KERJAKAN INI » Menurut teks sumber tentang Kampong Moearo di bawah, apa saja yang menjadi bagian dari pusat VOC? Sebutkan semuanya.

TEKS SUMBER »
━━━━━━━━━━━━━━━━━━━━━━━━━━━━━━
Area khusus adalah Pasar Gadang dan
Pasar Ambatjang.
Kampong
Kampong Moearo: suatu
perkampungan pertama dalam proses awal tumbuhnya kota [Kota Padang Kolonial. Berbeda dengan Kota (Negeri) Padang sebelum kedatangan Bangsa Eropa. Kawasan Muaro ialah kawasan tepian yang jauh dari penduduk utama Minangkabau yang tinggal lebih menjauh dari pantai atau tepian muara sungai]. Perkampungan ini awalnya
berada di sisi sungai tempat pada muara sungai Batang Arau. Dalam
perkembangannya di era VOC, pemukiman penduduk yang diduga migran orang-orang
Nias menjadi pusat VOC (kantor, gudang dan tangsi). Penduduk pribumi digantikan
oleh penduduk Eropa/Belanda. Sedangkan penduduk pribumi yang awalya dihuni oleh
orang-orang Nias [orang Nias bukan Pribumi Kota Padang. Pribumi Kota Padang ialah orang Minanangkabau] bergeser ke belakang yang kelak disebut Kampong Belakang
Tangsi. Moearo sebagai nama kampong menghilang tetapi nama Moearo tetap dikenal
tetapi sebagai area (orang-orang Eropa/Belanda).
━━━━━━━━━━━━━━━━━━━━━━━━━━━━━━
DATA TERCATAT »

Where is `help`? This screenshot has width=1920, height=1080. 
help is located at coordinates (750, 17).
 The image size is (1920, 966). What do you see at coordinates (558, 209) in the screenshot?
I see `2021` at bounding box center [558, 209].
━━━━━━━━━━━━━━━━━━━━━━━━━━━━━━
JAWABAN TERTULIS » Kantor, gudang, dan tangsi.